▶ **Extracted material**

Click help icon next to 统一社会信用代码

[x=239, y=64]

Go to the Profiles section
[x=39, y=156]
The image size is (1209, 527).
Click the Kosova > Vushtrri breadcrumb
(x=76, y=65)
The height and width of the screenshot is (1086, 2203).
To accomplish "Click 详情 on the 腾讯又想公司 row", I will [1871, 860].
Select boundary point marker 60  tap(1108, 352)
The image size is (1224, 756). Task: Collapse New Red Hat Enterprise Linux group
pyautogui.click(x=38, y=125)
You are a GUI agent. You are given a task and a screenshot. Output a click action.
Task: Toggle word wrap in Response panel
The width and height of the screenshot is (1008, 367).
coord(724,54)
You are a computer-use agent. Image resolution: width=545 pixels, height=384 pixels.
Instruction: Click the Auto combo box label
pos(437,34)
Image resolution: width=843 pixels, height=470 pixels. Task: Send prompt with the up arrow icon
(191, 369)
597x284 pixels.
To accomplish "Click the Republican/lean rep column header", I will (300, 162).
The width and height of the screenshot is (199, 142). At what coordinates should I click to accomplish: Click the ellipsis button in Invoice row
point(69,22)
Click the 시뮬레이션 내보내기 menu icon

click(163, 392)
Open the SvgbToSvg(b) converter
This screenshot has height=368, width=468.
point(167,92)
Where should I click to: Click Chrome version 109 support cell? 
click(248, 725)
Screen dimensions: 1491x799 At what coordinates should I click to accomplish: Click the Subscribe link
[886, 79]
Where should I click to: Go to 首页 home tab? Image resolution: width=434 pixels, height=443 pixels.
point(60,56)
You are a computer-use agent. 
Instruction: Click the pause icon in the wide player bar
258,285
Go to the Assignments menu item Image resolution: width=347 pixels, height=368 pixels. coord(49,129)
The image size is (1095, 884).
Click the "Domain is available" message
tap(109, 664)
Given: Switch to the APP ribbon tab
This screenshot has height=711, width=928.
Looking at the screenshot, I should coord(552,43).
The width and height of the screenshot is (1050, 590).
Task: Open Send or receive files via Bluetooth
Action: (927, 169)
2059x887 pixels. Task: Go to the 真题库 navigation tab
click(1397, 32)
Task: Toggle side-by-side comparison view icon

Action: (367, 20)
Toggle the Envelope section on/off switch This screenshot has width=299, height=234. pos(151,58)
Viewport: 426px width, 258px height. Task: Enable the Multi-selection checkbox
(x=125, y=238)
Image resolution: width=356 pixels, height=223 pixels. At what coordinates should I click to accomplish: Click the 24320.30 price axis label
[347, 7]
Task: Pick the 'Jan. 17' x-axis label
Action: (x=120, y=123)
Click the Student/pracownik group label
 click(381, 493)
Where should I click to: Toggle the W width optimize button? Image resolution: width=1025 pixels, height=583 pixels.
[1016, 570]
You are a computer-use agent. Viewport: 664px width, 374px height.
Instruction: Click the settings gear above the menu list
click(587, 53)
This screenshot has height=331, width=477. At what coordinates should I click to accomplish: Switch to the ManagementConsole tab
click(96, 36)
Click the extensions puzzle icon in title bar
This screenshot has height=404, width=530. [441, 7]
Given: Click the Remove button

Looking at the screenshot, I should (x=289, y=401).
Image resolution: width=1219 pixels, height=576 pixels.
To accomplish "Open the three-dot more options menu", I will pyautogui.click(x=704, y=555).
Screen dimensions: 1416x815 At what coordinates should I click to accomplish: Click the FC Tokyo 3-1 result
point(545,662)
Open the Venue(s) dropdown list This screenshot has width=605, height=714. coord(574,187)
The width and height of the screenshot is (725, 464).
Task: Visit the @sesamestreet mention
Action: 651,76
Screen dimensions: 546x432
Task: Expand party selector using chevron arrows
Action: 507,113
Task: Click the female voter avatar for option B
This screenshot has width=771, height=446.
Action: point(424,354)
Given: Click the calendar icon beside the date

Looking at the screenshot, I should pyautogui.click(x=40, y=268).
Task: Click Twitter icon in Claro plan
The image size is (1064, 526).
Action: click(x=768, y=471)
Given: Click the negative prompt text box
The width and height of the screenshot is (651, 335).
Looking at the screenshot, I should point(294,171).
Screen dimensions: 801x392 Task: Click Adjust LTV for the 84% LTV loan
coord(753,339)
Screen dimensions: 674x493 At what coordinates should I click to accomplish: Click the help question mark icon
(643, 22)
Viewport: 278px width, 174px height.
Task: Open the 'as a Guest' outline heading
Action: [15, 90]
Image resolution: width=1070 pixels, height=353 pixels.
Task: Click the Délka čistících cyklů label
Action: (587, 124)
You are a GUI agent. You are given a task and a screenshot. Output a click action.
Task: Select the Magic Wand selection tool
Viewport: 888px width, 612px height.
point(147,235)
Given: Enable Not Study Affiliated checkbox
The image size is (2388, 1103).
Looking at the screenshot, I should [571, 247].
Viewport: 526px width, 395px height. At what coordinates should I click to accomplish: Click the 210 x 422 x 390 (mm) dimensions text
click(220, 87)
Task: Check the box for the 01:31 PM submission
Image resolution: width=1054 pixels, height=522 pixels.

▶ **Task details**
Report each line in the listing above that contains the string "prompt".

▶ **Exercise solution**
Image resolution: width=843 pixels, height=470 pixels. Task: Send prompt with the up arrow icon
Given: Click the negative prompt text box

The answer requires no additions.